Anthony Graves was convicted in 1994 for killing six people in 1992. He was exonerated in 2010 after having served 18 and a half years in prison, 16 of which were spent in solitary confinement and 12 of which were on death row. The prosecutor in Graves’ case was eventually disbarred for misconduct, and Texas had to pay Graves US$1.45 million in compensation for the damage the state had done to him. Graves now works at the ACLU of Texas as the Smart Justice Initiatives Manager. Below is an excerpt from Graves’ recently published book, “Infinite Hope: How Wrongful Conviction, Solitary Confinement, and 12 years on Death Row Failed to Kill My Soul” (Beacon Press, 2018). It is reprinted with permission from Beacon Press.
Early November 1994: Entering the Lion’s Den
I arrived at death row on November 1, 1994, the same year director Frank Darabont turned Stephen King’s novella Rita Hayworth and Shawshank Redemption into the now classic movie about a wrongfully convicted banker and his wise black friend. A green stone tower at the entrance to the Ellis Unit prison looked a little like the structures that rose from the Maine dirt in that film. A white female guard stood atop the tower. A pistol holstered to her hip, she also held a rifle in her right hand. She looked to be in her 50s, and her Southern drawl told me she’d been plucked from a roster of job applicants who lived somewhere nearby.

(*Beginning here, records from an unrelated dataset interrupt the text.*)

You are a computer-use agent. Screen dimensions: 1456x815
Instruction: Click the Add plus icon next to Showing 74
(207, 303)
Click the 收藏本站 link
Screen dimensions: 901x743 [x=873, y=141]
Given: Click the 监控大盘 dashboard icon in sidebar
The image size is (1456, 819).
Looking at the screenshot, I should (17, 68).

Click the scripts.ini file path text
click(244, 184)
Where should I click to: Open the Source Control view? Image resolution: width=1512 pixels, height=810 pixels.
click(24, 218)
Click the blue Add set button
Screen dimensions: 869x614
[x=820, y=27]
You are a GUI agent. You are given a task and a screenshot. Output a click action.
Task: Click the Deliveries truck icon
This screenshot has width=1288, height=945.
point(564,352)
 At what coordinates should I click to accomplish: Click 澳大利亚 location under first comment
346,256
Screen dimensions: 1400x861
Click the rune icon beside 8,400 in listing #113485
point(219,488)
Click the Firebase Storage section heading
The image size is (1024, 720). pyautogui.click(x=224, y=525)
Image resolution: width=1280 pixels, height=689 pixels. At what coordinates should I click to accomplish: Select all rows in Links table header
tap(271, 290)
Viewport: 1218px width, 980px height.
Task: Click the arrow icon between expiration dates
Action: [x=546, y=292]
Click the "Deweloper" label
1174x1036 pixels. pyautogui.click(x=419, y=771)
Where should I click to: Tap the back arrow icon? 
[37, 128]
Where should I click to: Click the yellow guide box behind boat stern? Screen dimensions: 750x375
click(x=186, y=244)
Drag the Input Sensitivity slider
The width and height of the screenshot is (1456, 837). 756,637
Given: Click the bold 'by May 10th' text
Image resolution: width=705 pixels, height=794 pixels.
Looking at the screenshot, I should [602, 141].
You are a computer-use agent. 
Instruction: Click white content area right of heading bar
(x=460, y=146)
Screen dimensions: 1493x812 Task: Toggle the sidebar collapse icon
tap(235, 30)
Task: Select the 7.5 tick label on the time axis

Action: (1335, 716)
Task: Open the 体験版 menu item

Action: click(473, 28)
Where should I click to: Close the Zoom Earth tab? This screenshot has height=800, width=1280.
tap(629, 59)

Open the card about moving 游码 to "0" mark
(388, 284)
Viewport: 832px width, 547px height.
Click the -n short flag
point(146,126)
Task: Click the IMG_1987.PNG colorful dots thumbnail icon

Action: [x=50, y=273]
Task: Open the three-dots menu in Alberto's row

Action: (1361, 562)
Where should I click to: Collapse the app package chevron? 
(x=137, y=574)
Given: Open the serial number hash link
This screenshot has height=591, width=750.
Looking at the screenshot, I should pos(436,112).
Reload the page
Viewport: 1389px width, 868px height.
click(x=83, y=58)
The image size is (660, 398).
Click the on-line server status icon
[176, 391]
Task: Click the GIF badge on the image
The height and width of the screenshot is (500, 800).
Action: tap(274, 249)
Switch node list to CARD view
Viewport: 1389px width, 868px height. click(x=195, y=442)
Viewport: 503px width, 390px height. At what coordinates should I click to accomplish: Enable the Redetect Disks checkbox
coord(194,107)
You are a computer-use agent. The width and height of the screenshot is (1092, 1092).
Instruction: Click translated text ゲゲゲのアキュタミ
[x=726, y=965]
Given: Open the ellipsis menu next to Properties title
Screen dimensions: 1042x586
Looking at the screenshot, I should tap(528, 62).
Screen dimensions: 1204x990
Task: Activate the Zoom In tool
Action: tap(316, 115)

“You’re in the wrong place!” she hollered down from the tower to the officer that brought me to the gates. “You’ve got to run him over to the diagnostic unit. They’ll process him there.”
Processing took a few minutes. Agents of the state asked my name. They took down some information and scribbled a few indecipherable words onto paper. I did a lot of waiting. A few minutes later, we returned to the green tower with the female overseer. The officer who brought me there placed his gun and some paperwork into a plastic bucket attached to a rope. The woman in the tower pulled up the officer’s supplies like a banker sucking a drive-through deposit through the magic transport tubes.
I closed my eyes to block the shining sun. The gate opened and three officers placed their hands on me. They let me walk at my own pace toward death row. I tried to take in the scene. It wasn’t much to behold. Death row is intimidating. It’s designed as a testament to the ultimate power of the state to kill and control its citizens. I knew what had happened at my trial, but I still wasn’t quite sure how I ended up there.
Coming to death row is like stepping back in time a few hundred years. When slave traders transported men and women from Africa across the Middle Passage, they’d drop those slaves off in cities like Charleston. Four in 10 African slaves passed through Charleston, where they were sold publicly, in the streets, until the city banned the practice in 1856. Thereafter, slave inspection and buying moved to the local slave mart. The slaves were stripped and weighed, their distinctive qualities noted for potential buyers. A light-skinned female slave would go for US$50,000 or more in today’s dollars. A slave with a skill like carpentry would also command a high price. The caretakers of death row learned from that legacy. I stepped inside a pen. I was strip-searched in case I’d managed to pick up a gun or knife on the ride over from my previous jail. I had become used to the strip searches. It was just a routine of humiliation that had run its course. If a man can stand there and watch me move my private parts around for him, then that’s what I would do. My mindset was to follow all the rules and keep it simple. Next, an officer handed me prison clothes, which consisted of a white jumper and a white pair of cloth slippers for my feet. I finally got a haircut. A shower would follow. Once sufficiently clean, I was ready for the short ride to Ellis One Unit. Named for a former Texas prison administrator, it housed the state’s death row.